But what is goal? Usually you want to test some theory, so you need 2 setups with one difference.


----------



## lohachata (Jan 27, 2006)

get a 1 gallon glass pickle jar....some gravel..a plant or 2 of hornwort and/or hygrohila...
1 male guppy...a piece of saran wrap and the jar lid..
set it up just like a small tank...put the saran wrap over the top and screw on the lid....
keep it in a sunny spot...
it is a self sustaining environment...the guppy can live for a couple of years or so without you ever having to take off the lid.....


----------



## elitesrock (May 4, 2011)

Yes, instead of frogs I'll do some shrimp with some killies or something. am also using my 65 gallon. My topic is are fish happier in an artificial setting or natural set up? The 1.5 would be natural while the 65 would be artificial. The 1.5 will have no filter- just plants and food will be what is in there. Would 3 guppies and some shrimp be good or a female and male guppy be better?


----------



## emc7 (Jul 23, 2005)

65 is more artificial that 1.5? I don't think that will fly. Naturally, the fish would live in the 1.5 for a week and then jump out. You have to have everything the same except for the one variable you are testing. Do 2 10s, one with filter, light and orange gravel inside, one with no filter, sand or dirt, no light and full of low-light plants and keep it outside.


----------



## elitesrock (May 4, 2011)

emc7 said:


> 65 is more artificial that 1.5? I don't think that will fly. Naturally, the fish would live in the 1.5 for a week and then jump out. You have to have everything the same except for the one variable you are testing. Do 2 10s, one with filter, light and orange gravel inside, one with no filter, sand or dirt, no light and full of low-light plants and keep it outside.


hmm. I guess your right.

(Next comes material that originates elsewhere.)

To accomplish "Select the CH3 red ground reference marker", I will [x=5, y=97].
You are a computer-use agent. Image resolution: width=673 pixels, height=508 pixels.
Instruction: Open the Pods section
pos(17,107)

I have a spare 1.5. I understand what your saying that a 1.5 is not enough, but I don't have enough money right now. I am on a low budget for this projec.t I have only $50.


----------



## emc7 (Jul 23, 2005)

beg or borrow? Ask around for unused stuff. Its for school/science. Go back and read the fair requirements carefully. A well chosen thesis will save you a last minute redo. The more narrowly you draw it, the more likely you can get a "real" result. Try to find something you can measure. It you do health, do something like looking at the fish/frog everyday and rating it 1 to 10 on appearance and noting if it comes out to eat. The sort of thing you can log and chart.

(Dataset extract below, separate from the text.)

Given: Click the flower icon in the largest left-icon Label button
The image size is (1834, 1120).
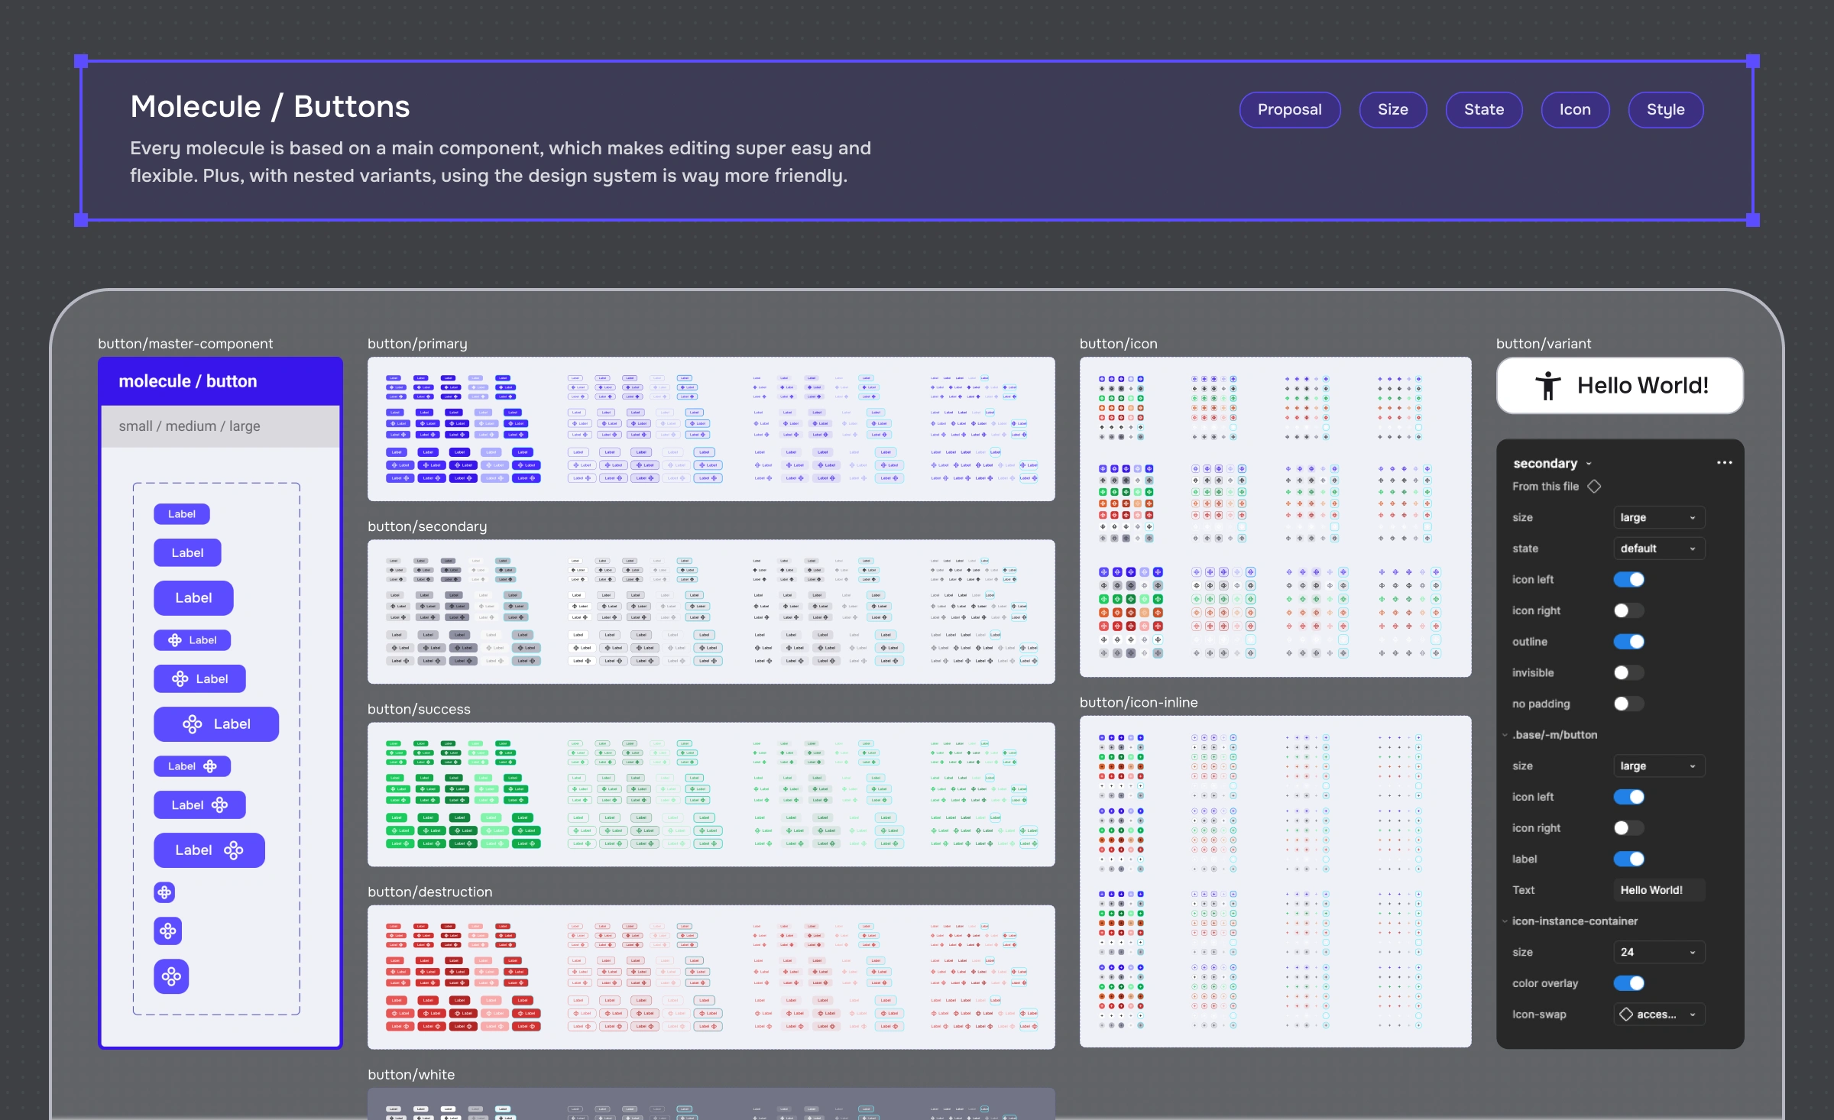Looking at the screenshot, I should [x=193, y=724].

And look at cheap, clear, plastic bins. Ingenuity score points with judges


----------



## Frogprincess (Jul 8, 2011)

You can get a clear plastic tub at Target that's about 7-8gal for $10 each, and if you do what emc7 said and do one natural versus one artificial, you can probably get a lot of your supplies relatively cheap. Ask at your local fish store, too (not a general pet store, but one that specializes in fish!). They might be able to help you out with picking the right stuff.
When is your science fair?


----------